▶ **Task brief**:
Print, exactly as they appear in the listing below, the lines from the line with "The width and height of the screenshot is (700, 438)." to the line with "Task: Click into Номер заказа input field", with both end lines kept.

▶ **Data provided**:
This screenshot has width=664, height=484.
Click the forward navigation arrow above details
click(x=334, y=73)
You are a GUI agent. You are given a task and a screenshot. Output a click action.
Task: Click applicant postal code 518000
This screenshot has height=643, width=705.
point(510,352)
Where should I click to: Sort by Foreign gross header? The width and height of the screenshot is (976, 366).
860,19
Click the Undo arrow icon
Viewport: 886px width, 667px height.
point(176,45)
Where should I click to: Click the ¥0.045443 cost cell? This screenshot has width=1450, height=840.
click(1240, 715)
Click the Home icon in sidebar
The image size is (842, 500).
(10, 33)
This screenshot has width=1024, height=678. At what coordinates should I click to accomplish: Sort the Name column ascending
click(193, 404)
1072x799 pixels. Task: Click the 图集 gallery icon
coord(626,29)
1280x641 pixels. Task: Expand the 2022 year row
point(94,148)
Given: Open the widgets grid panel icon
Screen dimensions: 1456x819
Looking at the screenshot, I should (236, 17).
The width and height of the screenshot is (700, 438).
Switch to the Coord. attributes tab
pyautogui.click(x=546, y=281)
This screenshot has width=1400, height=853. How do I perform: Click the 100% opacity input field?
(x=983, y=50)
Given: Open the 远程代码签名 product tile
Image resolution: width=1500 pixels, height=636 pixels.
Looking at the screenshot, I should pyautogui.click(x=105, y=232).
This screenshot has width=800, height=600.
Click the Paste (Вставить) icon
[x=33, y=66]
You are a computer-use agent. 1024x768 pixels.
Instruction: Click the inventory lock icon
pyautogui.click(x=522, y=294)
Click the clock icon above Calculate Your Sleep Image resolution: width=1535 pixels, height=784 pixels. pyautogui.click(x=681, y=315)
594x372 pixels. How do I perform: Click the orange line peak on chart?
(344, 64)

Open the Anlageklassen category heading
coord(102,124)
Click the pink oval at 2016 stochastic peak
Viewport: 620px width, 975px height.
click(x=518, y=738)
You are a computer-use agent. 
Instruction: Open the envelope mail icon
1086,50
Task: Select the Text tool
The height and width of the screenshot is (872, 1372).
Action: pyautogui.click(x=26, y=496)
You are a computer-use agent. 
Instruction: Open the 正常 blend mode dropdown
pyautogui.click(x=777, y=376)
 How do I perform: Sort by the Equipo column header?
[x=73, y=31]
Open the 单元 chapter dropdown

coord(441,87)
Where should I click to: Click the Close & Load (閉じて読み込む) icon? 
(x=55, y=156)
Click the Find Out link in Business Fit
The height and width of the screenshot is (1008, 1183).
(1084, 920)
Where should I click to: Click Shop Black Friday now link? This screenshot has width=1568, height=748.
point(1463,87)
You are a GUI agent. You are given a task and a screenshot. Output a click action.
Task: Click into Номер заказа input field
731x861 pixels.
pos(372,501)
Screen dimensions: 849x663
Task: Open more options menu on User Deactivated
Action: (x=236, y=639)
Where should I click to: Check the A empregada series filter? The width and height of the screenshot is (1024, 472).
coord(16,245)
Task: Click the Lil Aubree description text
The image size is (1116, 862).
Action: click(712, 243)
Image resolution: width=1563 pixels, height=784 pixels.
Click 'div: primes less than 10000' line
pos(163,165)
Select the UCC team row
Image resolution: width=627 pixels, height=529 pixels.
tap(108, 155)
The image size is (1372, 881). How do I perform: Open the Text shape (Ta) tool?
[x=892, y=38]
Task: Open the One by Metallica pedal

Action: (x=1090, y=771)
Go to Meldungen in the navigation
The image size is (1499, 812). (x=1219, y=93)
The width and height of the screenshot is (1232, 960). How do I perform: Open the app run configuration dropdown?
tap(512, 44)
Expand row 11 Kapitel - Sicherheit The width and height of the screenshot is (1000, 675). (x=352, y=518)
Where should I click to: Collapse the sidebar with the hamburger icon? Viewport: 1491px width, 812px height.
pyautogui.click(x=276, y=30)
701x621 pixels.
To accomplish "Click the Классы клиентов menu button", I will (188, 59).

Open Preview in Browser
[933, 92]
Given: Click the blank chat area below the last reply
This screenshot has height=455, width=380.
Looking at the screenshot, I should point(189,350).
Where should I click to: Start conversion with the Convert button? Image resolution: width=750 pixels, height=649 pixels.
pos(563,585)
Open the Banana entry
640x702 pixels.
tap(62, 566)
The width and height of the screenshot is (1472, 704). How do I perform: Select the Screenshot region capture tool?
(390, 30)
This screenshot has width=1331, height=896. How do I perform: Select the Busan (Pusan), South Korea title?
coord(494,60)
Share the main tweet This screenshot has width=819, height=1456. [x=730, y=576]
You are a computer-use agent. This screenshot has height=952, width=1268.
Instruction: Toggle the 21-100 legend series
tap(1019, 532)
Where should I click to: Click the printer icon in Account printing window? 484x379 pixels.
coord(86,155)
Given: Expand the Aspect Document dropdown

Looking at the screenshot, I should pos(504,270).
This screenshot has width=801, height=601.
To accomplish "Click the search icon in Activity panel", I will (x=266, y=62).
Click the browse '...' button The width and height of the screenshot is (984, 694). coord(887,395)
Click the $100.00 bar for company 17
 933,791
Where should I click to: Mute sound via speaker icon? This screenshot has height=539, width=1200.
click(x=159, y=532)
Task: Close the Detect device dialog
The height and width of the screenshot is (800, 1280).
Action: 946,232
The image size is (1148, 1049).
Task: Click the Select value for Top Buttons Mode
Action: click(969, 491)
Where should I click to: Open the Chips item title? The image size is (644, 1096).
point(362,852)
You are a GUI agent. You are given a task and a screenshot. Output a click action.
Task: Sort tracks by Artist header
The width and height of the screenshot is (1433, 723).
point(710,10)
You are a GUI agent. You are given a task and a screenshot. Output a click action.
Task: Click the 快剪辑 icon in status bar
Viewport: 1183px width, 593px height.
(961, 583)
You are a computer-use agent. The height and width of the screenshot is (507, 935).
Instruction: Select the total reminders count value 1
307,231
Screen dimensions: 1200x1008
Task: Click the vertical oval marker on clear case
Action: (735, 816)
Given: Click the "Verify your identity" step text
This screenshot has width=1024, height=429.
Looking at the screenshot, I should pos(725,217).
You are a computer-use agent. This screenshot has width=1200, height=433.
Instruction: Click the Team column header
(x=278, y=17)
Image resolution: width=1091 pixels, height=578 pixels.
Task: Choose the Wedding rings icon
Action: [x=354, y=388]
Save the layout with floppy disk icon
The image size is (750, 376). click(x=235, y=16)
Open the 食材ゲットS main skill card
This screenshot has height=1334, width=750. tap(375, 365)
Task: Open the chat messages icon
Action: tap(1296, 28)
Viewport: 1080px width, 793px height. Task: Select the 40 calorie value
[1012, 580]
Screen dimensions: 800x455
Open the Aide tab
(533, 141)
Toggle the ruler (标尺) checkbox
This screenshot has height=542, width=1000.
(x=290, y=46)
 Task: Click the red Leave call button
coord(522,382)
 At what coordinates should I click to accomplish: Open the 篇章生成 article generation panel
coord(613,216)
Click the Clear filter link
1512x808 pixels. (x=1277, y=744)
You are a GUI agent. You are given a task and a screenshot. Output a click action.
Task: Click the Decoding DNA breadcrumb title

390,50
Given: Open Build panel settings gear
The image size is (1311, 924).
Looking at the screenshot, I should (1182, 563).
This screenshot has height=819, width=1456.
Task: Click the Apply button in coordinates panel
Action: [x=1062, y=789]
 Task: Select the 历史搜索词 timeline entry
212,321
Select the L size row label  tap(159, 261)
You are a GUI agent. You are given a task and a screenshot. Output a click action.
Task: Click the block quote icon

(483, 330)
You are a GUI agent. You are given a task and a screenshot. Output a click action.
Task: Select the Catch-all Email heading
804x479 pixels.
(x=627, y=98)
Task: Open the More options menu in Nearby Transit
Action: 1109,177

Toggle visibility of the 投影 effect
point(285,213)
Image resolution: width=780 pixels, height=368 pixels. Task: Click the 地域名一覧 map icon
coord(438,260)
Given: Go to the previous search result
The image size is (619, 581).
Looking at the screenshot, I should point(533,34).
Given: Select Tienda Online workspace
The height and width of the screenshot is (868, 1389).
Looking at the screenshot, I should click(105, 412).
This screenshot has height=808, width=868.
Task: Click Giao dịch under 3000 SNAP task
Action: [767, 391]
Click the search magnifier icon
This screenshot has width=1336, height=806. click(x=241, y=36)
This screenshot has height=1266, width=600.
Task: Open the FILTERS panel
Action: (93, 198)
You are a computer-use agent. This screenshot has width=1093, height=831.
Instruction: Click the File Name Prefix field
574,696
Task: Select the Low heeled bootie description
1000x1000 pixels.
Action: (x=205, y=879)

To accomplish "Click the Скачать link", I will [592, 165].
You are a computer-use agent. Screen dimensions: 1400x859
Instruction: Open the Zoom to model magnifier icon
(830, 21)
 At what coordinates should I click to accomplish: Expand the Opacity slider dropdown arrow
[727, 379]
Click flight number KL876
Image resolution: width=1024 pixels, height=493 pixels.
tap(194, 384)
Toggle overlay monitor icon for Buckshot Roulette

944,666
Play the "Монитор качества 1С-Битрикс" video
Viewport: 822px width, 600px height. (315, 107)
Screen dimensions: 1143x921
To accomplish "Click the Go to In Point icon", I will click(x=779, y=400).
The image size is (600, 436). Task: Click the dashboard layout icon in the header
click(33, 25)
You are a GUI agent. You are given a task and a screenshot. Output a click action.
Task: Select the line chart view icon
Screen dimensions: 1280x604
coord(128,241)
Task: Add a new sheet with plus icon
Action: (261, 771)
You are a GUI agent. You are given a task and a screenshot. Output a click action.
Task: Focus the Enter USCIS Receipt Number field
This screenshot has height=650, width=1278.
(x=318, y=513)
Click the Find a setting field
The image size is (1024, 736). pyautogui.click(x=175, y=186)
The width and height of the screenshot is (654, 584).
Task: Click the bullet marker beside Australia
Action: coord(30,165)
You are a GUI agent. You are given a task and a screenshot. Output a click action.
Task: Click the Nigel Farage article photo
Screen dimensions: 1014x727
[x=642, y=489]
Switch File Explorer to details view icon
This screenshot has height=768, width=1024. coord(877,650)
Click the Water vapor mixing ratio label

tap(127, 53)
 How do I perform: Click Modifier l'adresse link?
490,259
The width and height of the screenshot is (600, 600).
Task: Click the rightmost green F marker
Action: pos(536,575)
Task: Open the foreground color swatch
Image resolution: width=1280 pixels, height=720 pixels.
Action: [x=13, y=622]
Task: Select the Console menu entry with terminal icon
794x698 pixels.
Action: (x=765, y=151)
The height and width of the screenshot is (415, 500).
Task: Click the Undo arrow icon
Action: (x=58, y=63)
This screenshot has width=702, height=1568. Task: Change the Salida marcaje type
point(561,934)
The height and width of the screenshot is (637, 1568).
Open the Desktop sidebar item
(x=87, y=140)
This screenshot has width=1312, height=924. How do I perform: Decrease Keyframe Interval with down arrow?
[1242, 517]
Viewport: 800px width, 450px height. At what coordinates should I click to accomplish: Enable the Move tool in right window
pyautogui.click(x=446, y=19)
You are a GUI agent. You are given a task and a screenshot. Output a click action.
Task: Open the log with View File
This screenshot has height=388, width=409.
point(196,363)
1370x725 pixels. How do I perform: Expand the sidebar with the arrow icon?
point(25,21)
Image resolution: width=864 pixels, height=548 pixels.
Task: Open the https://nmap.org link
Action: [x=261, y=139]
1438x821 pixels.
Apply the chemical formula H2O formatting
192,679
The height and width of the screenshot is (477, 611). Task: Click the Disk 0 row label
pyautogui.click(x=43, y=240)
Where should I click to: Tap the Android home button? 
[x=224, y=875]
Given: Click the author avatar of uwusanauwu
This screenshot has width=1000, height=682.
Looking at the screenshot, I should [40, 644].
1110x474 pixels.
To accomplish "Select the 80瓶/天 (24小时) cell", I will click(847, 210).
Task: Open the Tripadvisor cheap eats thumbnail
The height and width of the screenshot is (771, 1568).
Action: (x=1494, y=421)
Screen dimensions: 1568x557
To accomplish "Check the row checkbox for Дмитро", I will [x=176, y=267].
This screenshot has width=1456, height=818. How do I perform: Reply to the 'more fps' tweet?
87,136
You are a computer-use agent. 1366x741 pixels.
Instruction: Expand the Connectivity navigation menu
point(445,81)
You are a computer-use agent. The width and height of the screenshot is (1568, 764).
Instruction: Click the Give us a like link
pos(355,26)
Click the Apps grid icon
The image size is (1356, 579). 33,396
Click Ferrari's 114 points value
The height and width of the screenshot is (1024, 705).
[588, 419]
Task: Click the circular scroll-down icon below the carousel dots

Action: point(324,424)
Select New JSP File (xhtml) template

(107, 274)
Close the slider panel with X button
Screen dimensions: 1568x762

▶ **Result of the exercise**:
The width and height of the screenshot is (700, 438).
Switch to the Coord. attributes tab
pyautogui.click(x=546, y=281)
This screenshot has width=1400, height=853. How do I perform: Click the 100% opacity input field?
(x=983, y=50)
Given: Open the 远程代码签名 product tile
Image resolution: width=1500 pixels, height=636 pixels.
Looking at the screenshot, I should pyautogui.click(x=105, y=232).
This screenshot has width=800, height=600.
Click the Paste (Вставить) icon
[x=33, y=66]
You are a computer-use agent. 1024x768 pixels.
Instruction: Click the inventory lock icon
pyautogui.click(x=522, y=294)
Click the clock icon above Calculate Your Sleep Image resolution: width=1535 pixels, height=784 pixels. pyautogui.click(x=681, y=315)
594x372 pixels. How do I perform: Click the orange line peak on chart?
(344, 64)

Open the Anlageklassen category heading
coord(102,124)
Click the pink oval at 2016 stochastic peak
Viewport: 620px width, 975px height.
click(x=518, y=738)
You are a computer-use agent. 
Instruction: Open the envelope mail icon
1086,50
Task: Select the Text tool
The height and width of the screenshot is (872, 1372).
Action: pyautogui.click(x=26, y=496)
You are a computer-use agent. 
Instruction: Open the 正常 blend mode dropdown
pyautogui.click(x=777, y=376)
 How do I perform: Sort by the Equipo column header?
[x=73, y=31]
Open the 单元 chapter dropdown

coord(441,87)
Where should I click to: Click the Close & Load (閉じて読み込む) icon? 
(x=55, y=156)
Click the Find Out link in Business Fit
The height and width of the screenshot is (1008, 1183).
(1084, 920)
Where should I click to: Click Shop Black Friday now link? This screenshot has width=1568, height=748.
point(1463,87)
You are a GUI agent. You are given a task and a screenshot. Output a click action.
Task: Click into Номер заказа input field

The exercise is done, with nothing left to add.